“To support data privacy and pipeline reusability at scale, Akvelon developed Beam-based solutions for Protegrity and a major North American credit reporting company, enabling tokenization with Dataflow Flex Templates. Akvelon also built a CDAP Connector to integrate CDAP plugins with Apache Beam, enabling plugin reuse and multi-runtime compatibility.”

Ashley Pikle
Director of AI Business Development @Akvelon

Secure and Interoperable Apache Beam Pipelines by Akvelon

Background

To meet growing enterprise needs for secure, scalable, and interoperable data processing pipelines, Akvelon developed multiple Apache Beam-powered solutions tailored for real-world production environments:

  • Data tokenization and detokenization capabilities for Protegrity and a leading North American credit reporting company
  • A connector layer to integrate CDAP plugins into Apache Beam pipelines

By leveraging Apache Beam and Google Cloud Dataflow, Akvelon enabled its clients to achieve scalable data protection, regulatory compliance, and platform interoperability through reusable, open-source pipeline components.

Use Case 1: Data Tokenization for Protegrity and a Leading Credit Reporting Company

The Challenge

Protegrity, a leading enterprise data-security vendor, sought to enhance its data protection platform with scalable tokenization support for batch and streaming data. Their goal: allow customers such as a major North American credit reporting company to tokenize sensitive data using Google Cloud Dataflow. The solution needed to be fast, secure, reusable, and compliant with privacy regulations (e.g., HIPAA, GDPR).

The Solution

Akvelon designed and implemented a Dataflow Flex Template using Apache Beam that allows users to tokenize and detokenize sensitive data within both batch and streaming pipelines.

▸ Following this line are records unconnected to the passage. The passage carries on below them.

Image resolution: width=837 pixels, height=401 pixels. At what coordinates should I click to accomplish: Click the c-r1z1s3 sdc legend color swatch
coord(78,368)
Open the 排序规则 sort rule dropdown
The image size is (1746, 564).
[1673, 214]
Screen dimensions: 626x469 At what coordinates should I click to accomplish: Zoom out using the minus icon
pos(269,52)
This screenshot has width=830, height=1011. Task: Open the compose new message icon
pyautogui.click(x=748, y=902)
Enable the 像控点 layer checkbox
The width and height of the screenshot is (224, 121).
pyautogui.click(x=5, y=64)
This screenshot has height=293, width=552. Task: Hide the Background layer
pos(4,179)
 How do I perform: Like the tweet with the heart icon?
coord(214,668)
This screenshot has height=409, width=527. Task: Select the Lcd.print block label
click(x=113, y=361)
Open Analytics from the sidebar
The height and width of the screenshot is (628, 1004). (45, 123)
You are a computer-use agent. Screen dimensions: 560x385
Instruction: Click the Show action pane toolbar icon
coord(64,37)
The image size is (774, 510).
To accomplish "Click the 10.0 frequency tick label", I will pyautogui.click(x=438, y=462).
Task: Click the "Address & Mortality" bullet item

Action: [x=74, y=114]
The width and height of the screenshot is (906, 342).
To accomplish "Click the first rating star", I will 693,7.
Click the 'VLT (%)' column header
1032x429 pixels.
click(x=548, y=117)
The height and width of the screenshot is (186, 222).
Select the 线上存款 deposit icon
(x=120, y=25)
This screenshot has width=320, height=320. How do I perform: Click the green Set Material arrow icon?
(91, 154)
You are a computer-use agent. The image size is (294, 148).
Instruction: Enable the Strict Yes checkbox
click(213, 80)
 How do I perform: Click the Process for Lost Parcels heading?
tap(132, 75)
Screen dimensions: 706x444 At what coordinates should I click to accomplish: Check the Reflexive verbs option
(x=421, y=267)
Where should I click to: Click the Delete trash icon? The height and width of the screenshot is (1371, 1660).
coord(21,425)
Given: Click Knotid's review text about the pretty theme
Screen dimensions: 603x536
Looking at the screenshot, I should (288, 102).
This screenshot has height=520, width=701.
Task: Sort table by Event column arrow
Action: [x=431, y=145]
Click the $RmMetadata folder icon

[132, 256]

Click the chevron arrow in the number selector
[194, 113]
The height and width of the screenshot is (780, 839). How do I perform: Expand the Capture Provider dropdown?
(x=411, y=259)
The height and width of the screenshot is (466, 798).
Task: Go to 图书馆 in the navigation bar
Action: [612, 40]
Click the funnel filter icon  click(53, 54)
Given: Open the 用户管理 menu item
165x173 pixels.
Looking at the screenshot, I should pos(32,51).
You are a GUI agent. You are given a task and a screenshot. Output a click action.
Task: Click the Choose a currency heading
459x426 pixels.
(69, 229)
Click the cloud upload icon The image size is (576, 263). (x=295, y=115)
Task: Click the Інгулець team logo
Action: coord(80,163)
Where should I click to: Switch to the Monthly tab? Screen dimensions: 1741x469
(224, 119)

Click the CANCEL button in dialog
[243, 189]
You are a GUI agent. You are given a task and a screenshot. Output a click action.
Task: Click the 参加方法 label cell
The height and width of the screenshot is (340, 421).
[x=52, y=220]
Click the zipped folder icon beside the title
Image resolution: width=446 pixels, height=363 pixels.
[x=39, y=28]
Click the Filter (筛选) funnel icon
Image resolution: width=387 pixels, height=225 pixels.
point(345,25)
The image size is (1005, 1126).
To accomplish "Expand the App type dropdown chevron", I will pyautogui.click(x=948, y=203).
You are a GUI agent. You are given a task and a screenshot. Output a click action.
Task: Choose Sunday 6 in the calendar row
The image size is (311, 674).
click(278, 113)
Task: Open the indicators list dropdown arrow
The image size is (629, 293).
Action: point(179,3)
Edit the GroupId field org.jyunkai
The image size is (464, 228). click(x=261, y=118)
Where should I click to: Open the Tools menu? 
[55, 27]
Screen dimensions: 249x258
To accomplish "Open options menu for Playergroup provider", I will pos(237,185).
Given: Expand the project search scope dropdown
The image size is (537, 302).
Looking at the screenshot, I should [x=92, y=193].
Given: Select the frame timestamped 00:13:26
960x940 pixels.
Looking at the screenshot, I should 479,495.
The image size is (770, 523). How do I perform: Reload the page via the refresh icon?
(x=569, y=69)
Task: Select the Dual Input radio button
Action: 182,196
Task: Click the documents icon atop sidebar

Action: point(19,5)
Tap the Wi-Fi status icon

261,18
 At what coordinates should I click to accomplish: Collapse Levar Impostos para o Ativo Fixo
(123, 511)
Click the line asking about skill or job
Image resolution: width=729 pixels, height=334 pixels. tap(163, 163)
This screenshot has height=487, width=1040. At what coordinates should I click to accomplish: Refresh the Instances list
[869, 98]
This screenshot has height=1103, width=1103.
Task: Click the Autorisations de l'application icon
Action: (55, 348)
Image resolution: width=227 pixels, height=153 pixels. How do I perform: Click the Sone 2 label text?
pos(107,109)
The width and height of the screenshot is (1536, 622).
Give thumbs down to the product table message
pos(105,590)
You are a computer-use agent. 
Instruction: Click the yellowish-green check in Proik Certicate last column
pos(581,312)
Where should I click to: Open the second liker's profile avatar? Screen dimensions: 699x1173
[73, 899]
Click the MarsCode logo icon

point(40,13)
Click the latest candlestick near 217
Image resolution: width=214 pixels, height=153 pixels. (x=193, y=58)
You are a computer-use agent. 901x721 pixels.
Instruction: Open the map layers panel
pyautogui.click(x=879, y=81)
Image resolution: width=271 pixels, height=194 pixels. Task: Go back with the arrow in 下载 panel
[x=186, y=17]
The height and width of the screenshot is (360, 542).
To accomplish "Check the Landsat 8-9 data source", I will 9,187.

Protegrity & Equifax Tokenization Pipeline

Key Features

  • Seamless integration with Protegrity UDFs, enabling native tokenization directly within Beam transforms without requiring external service orchestration
  • Support for multiple data formats such as CSV, JSON, Parquet, allowing flexible deployment across diverse data pipelines
  • Stateful processing with DoFn and timers, which improves streaming reliability and reduces overall pipeline latency
  • Full compatibility with Google Cloud Dataflow, ensuring autoscaling, fault tolerance, and operational simplicity through managed Apache Beam execution

This design provided both Protegrity and its enterprise clients with a reusable, open-source architecture for scalable data privacy and processing.

The Results

  • Enabled data tokenization at scale for regulated industries
  • Accelerated adoption of Dataflow templates across Protegrity’s customer base
  • Delivered an open-source Flex Template that benefits the entire Apache Beam community

In collaboration with Akvelon, Protegrity utilized a Dataflow Flex template that helps us enable customers to tokenize and detokenize streaming and batch data from a fully managed Google Cloud Dataflow service. We appreciate Akvelon’s support as a trusted partner with Google Cloud expertise.

Jay Chitnis
VP of Partners and Business Development @Protegrity

Use Case 2: CDAP Connector for Apache Beam

The Challenge

CDAP had extensive plugin support for Spark but lacked native compatibility with Apache Beam. This limitation prevented organizations from reusing CDAP’s rich ecosystem of data connectors (e.g., Salesforce, HubSpot, ServiceNow) within Beam-based pipelines, constraining cross-platform integration.

The Solution

Akvelon engineered a shim layer (CDAP Connector) that bridges CDAP plugins with Apache Beam. This innovation enables CDAP source and sink plugins to operate seamlessly within Beam pipelines.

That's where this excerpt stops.